Camper Van Beethoven (429 Records)
The title of alternative rock pioneers Camper Van Beethoven's new CD translates into "the lost coast," an appropriate title for a work that seems to visit a naturalistic, trippy element of California that is largely unexplored in pop culture.
The band's eighth release since 1985, and the first since 2004's ambitious concept album "New Roman Times," "La Costa Perdida" features all the hallmarks of Camper's idiosyncratic, indie-oddball approach.
David Lowery's vocals remain laconic and firmly rooted in a strange mix of ironic detachment and passionate commitment as the band explores its heady stew of ska, pop, avant garde, Middle Eastern, rock, progressive, and country styles.
Kicking off with the gentle "Come Down the Coast," the disc settles quickly into a more accessible vibe than the thematically heavier "New Roman Times," as Lowery beckons a series of women with names such as Esmerelda, Gabriela, and Isabella to "come down and see me sometime."
"Too High For Love-In" follows, sounding like a bad trip on rock roller skates careening down a California back road. It's funny and weird and the kind of thing someone might experience when they're much too high.

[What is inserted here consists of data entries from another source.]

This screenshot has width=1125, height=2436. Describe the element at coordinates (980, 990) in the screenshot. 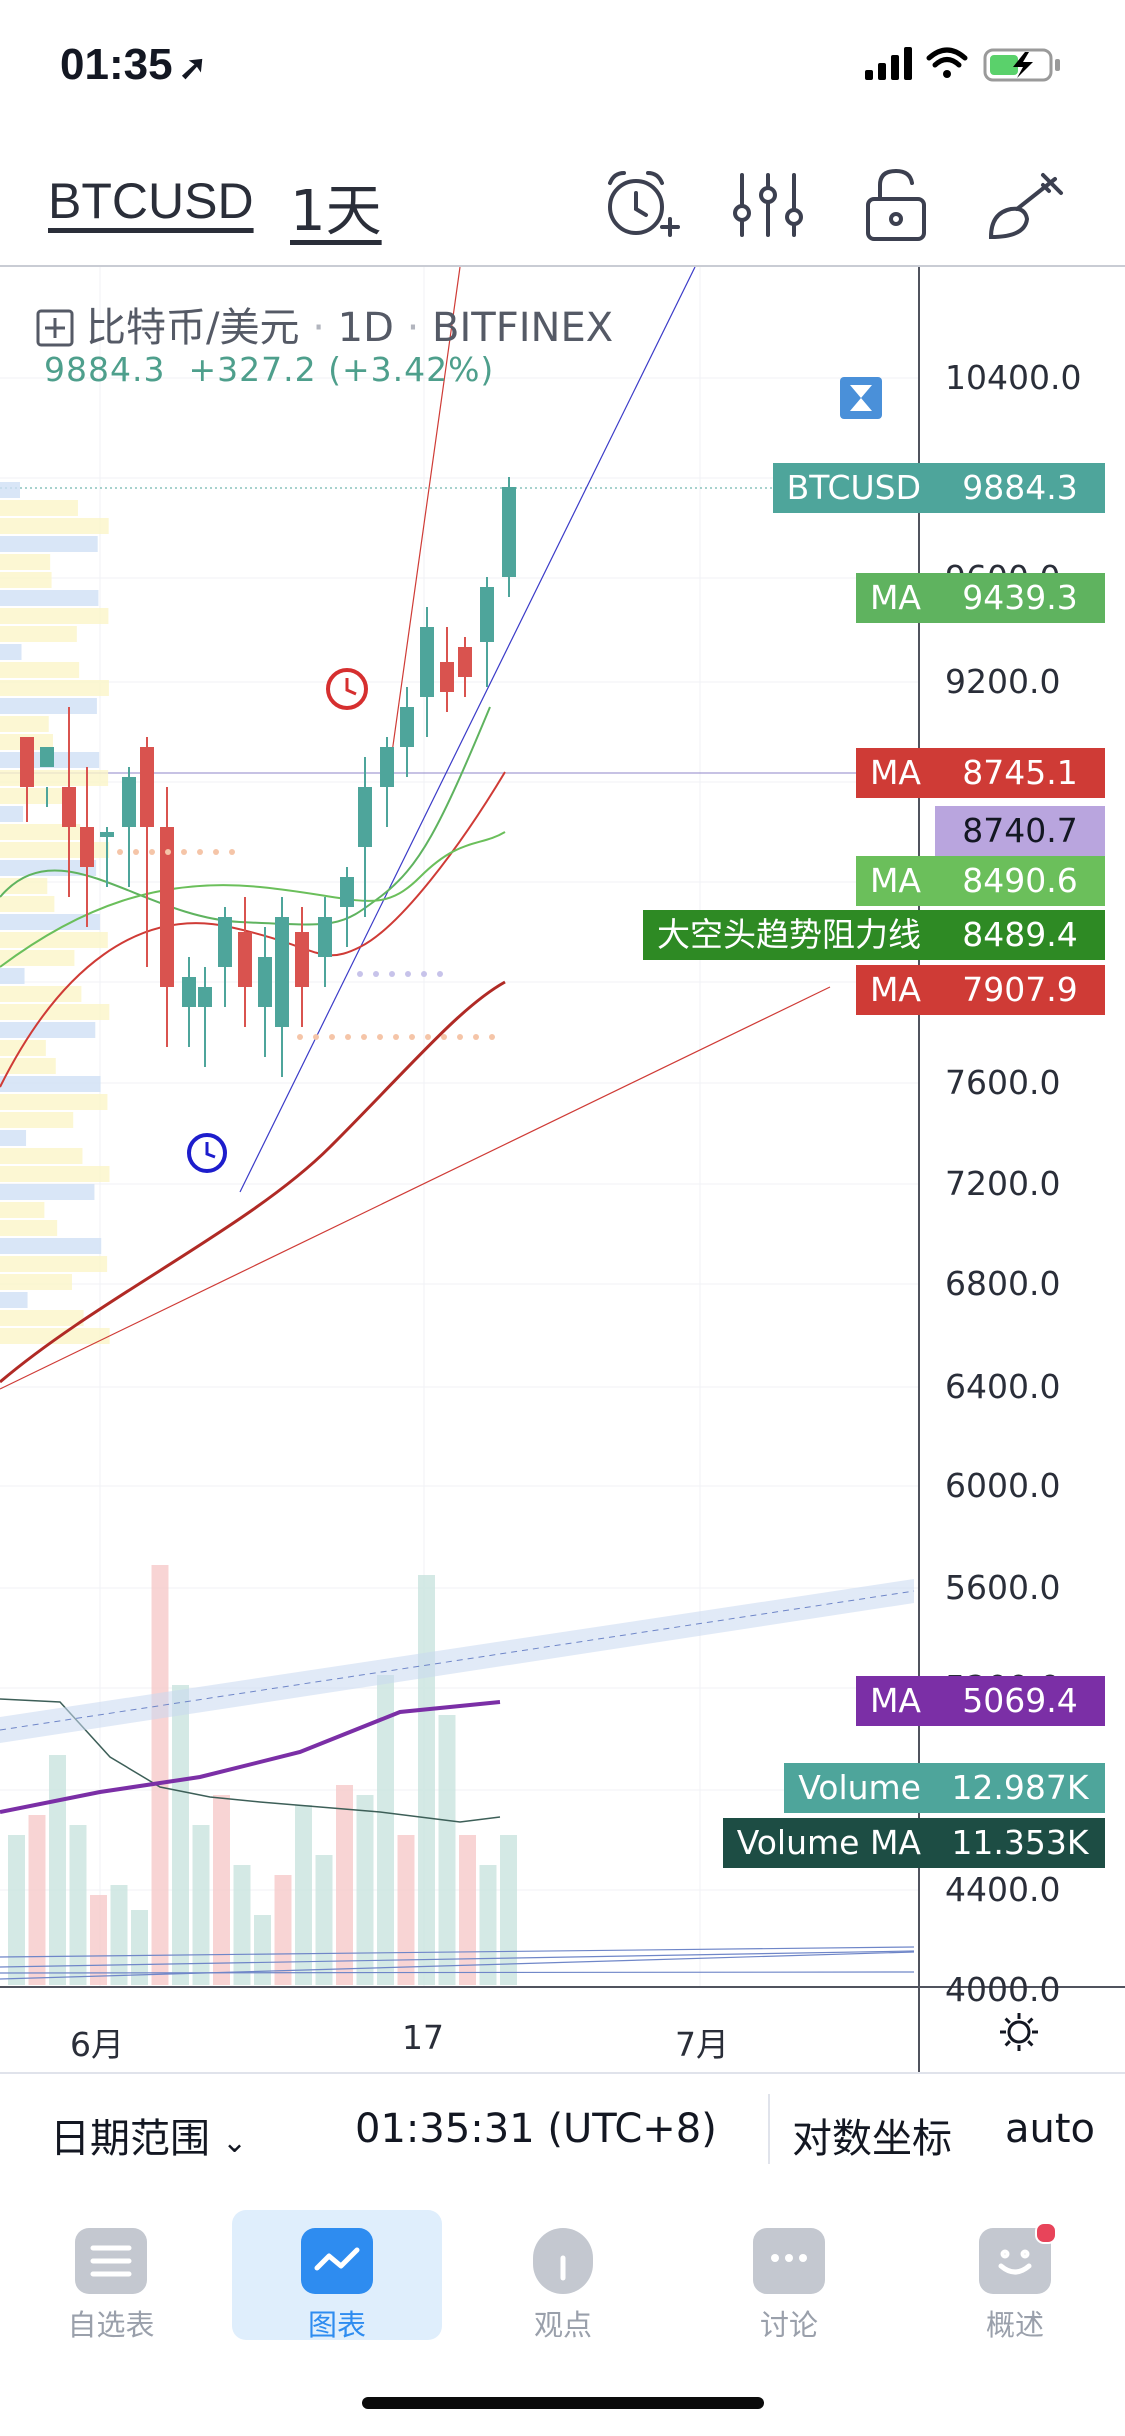

I see `price-label: MA 7907.9` at that location.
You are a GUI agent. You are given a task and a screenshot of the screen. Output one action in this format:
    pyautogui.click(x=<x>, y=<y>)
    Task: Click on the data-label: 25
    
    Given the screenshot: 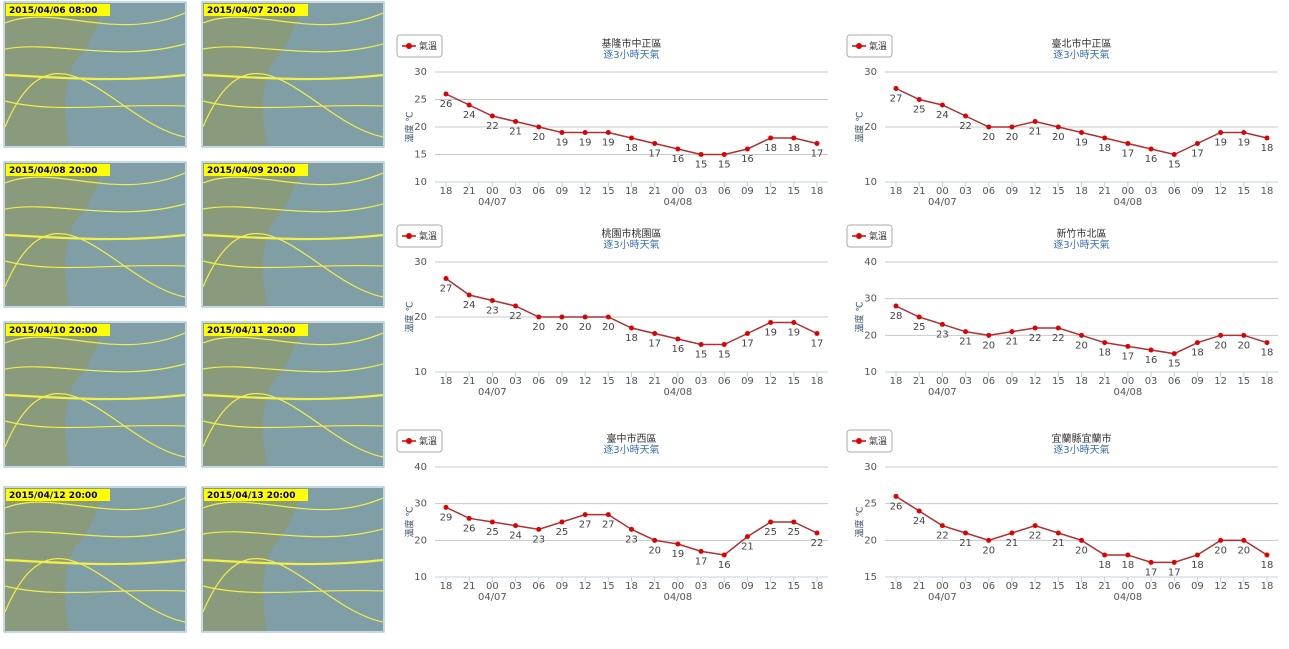 What is the action you would take?
    pyautogui.click(x=920, y=328)
    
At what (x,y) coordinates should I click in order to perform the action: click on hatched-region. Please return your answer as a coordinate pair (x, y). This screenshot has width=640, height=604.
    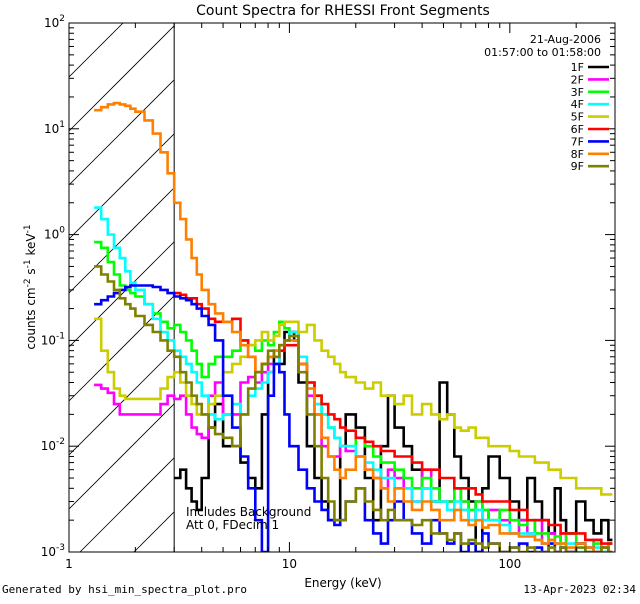
    Looking at the image, I should click on (122, 288).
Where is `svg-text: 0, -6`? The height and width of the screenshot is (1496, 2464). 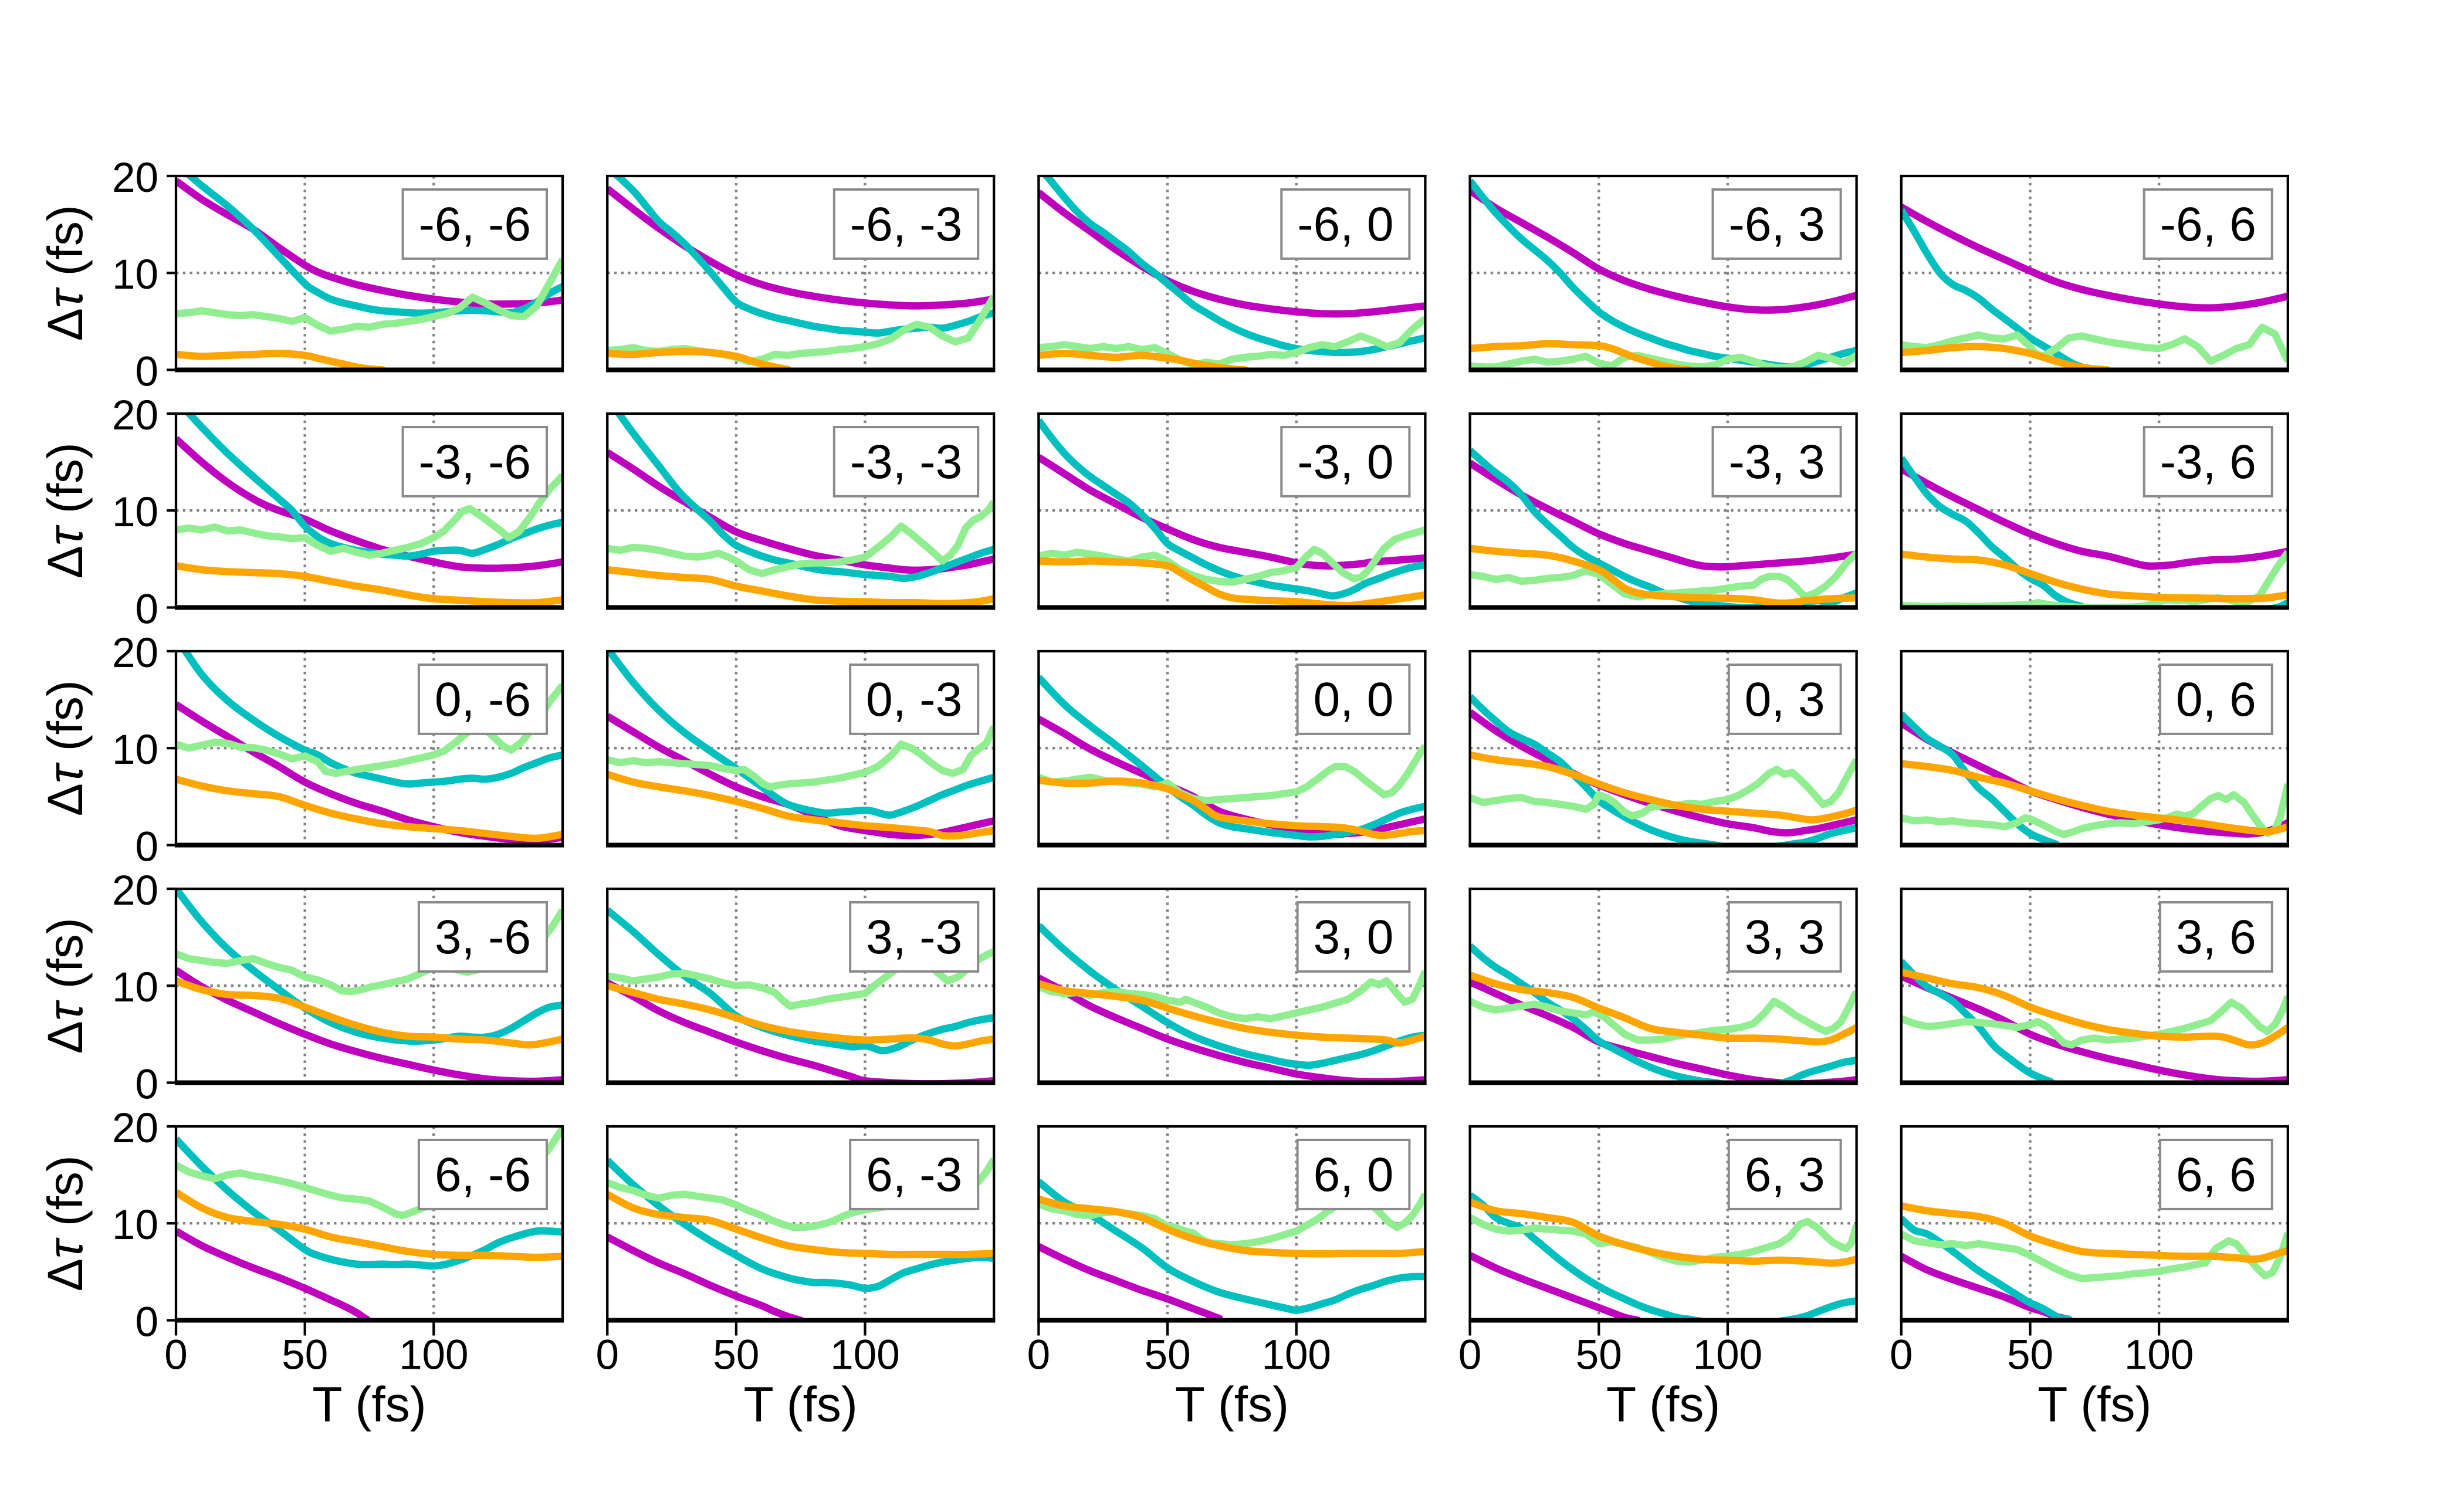 svg-text: 0, -6 is located at coordinates (483, 700).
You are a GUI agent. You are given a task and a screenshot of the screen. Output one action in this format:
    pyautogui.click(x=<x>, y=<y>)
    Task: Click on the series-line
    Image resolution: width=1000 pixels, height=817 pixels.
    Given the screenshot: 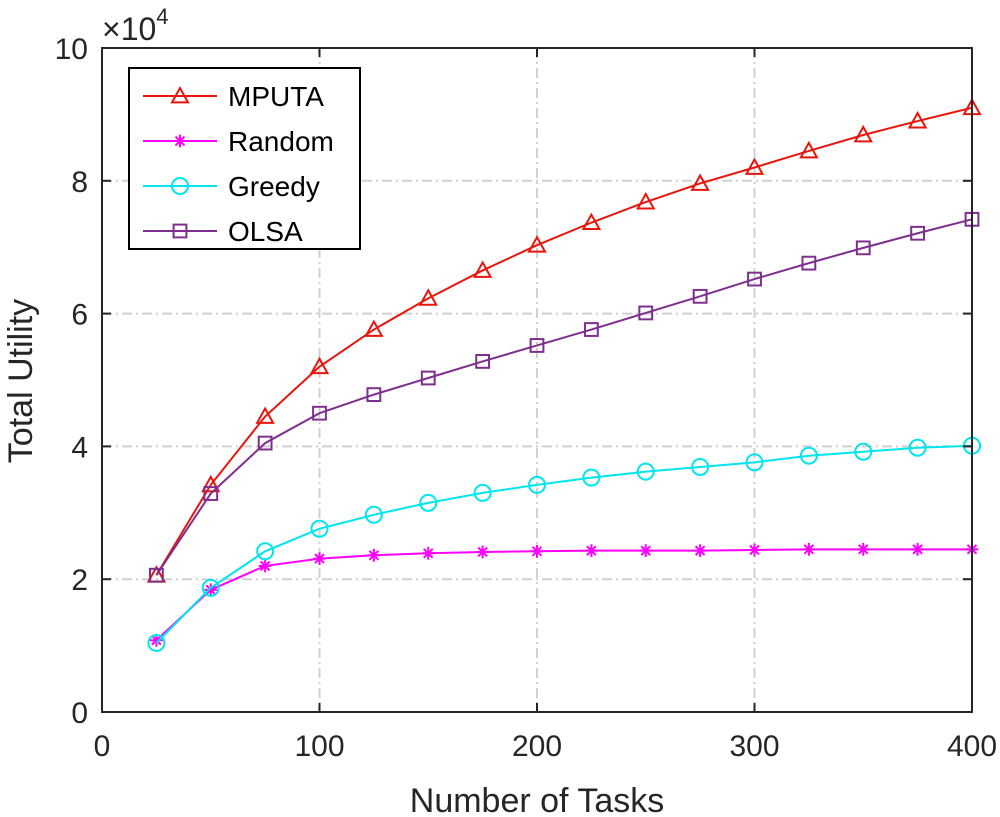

The next eight tracks feature strange instrumental combinations with Greg Lisher's slide guitar and Jonathan Segel's violin dueling on the long, proggy "Someday Our Love Will Sell Us Out" and perhaps the only country ska song in existence, "Peaches in the Summertime."
The album's centerpiece is "Northern California Girls," a paean to the Beach Boys and the pleasures of west coast women that's expansive and vivid, a love letter as much to a place as it is a woman. Segel's violin is a beautiful counterpoint to the melody and the kind of embellishment most bands can only dream of, especially when Lisher's guitar comes in to echo his lines.
It's impossible to determine if there's an audience for another album from a 29-year-old band that was never all that popular to begin with, but in today's music market that doesn't matter. The true believers will seek this out and they won't be disappointed.
-- ROD LOCKWOOD
Howard Shore (WaterTower Music)
Four-time Grammy winner Howard Shore won three Academy Awards for the classical music he composed for The Lord of the Rings triology, two for Best Original Score and one for Best Original Song.
The music he created for The Hobbit: An Unexpected Journey is as lush, soothing, daunting, playful, adventurous, and intriguing as that of the famous trilogy and, in certain parts, could even have a slight edge over it.
But like The Hobbit movie itself, the two-disc soundtrack -- good as it is -- doesn't seem like it had to be that long. Beautiful orchestration is once again provided by the London Philharmonic Orchestra.
-- TOM HENRY
Kris Kristofferson (KK Records)
He's 76, so, sure, Kris Kristofferson is feeling mortal. Over the last several years, however, that feeling has resharpened his muse, resulting in his best work since the '60s and '70s, when he introduced a new poetic lyricism to country music. "Feeling Mortal" is no exception -- it's the first great album of 2013.
As on 2006's "This Old Road" and 2009's "Closer to the Bone," producer Don Was puts Kristofferson in the best possible light. He highlights the aging troubadour's craggy grace with spare arrangements that fit his conversational delivery and heighten the intimacy of these songs about life, love, and hard-earned wisdom. (Not all of them are new: Two have 1970s copyrights, which makes for a nice linking of his two golden ages.)
Kristofferson may be feeling mortal, but that's also freeing, and so the silver-haired devil doesn't sound as though he's ready to quit anytime soon, as he indicates on "You Don't Tell Me What to Do." And while "Ramblin' Jack" pays tribute to his friend Ramblin' Jack Elliott, Kristofferson could also be singing about himself: "And I know he ain't afraid of where he's going/ And I'm sure he ain't ashamed of where he's been/ ... And he made his own mistakes, and love, and friends/ Ain't that what matters in the end."